No a las caras largas
En ámbitos laborales quienes tienen facilidad para contar chistes y hacer reír a los demás generan mejor clima de trabajo y contagian confianza. En general, suelen liderar equipos donde reina la buena onda ya que este tipo de personas proyectan actitudes positivas en su entorno.
La alegría y el contacto con las emociones más profundas producen una descarga energética muy importante. Por un momento, se genera una situación de descanso de la actividad intelectual, que colabora a mantener un estado de ánimo positivo.
Hacer reír al corazón
Algo tan simple y natural como reírse puede convertirse en un buen aliado para el corazón, ya que mejora el funcionamiento de los vasos sanguíneos y contribuye a evitar enfermedades cardiovasculares.
El sistema inmunológico también se fortalece cuando se produce un aumento de niveles de células T, responsables de defender al organismo de virus y bacterias.

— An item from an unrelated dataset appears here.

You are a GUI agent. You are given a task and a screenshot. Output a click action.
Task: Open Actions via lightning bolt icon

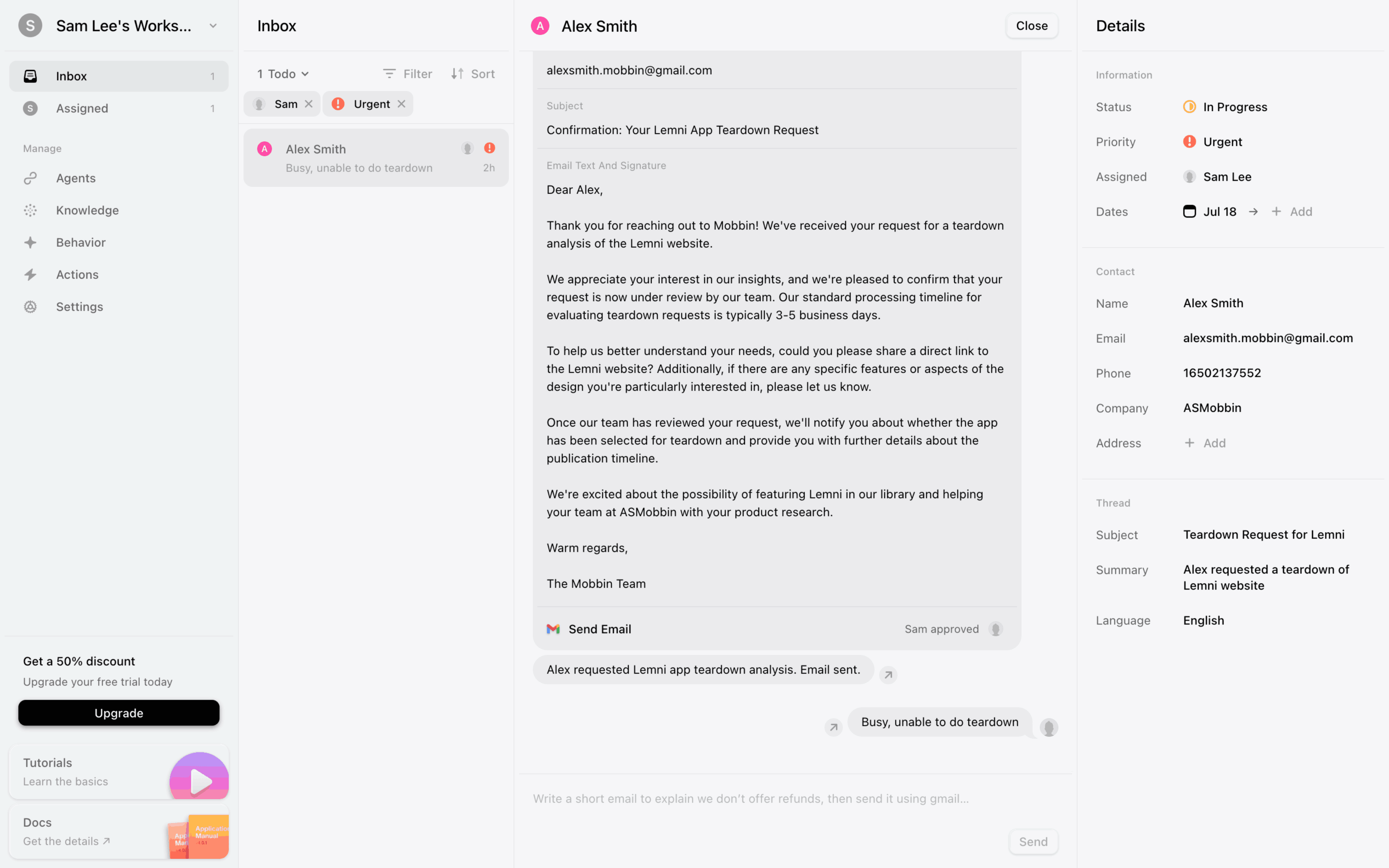click(x=30, y=275)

Reirse también colabora a reducir tensiones, ya que cuando surgen las carcajadas los músculos se relajan. El buen humor trae beneficios relacionados con el placer y la felicidad, siempre que se trate de sentimientos genuinos y espontáneos.
En grupo es mejor
Las terapias de la risa se organizan en talleres grupales, donde los especialistas predisponen a los pacientes a relajarse y liberarse de sus tensiones. El objetivo es mejorar la autoestima y aprender a sobrellevar situaciones de crisis o estrés. ¿Por qué en grupo? Porque la risa es contagiosa. Por eso, en estas clases sí vale copiarse del compañero.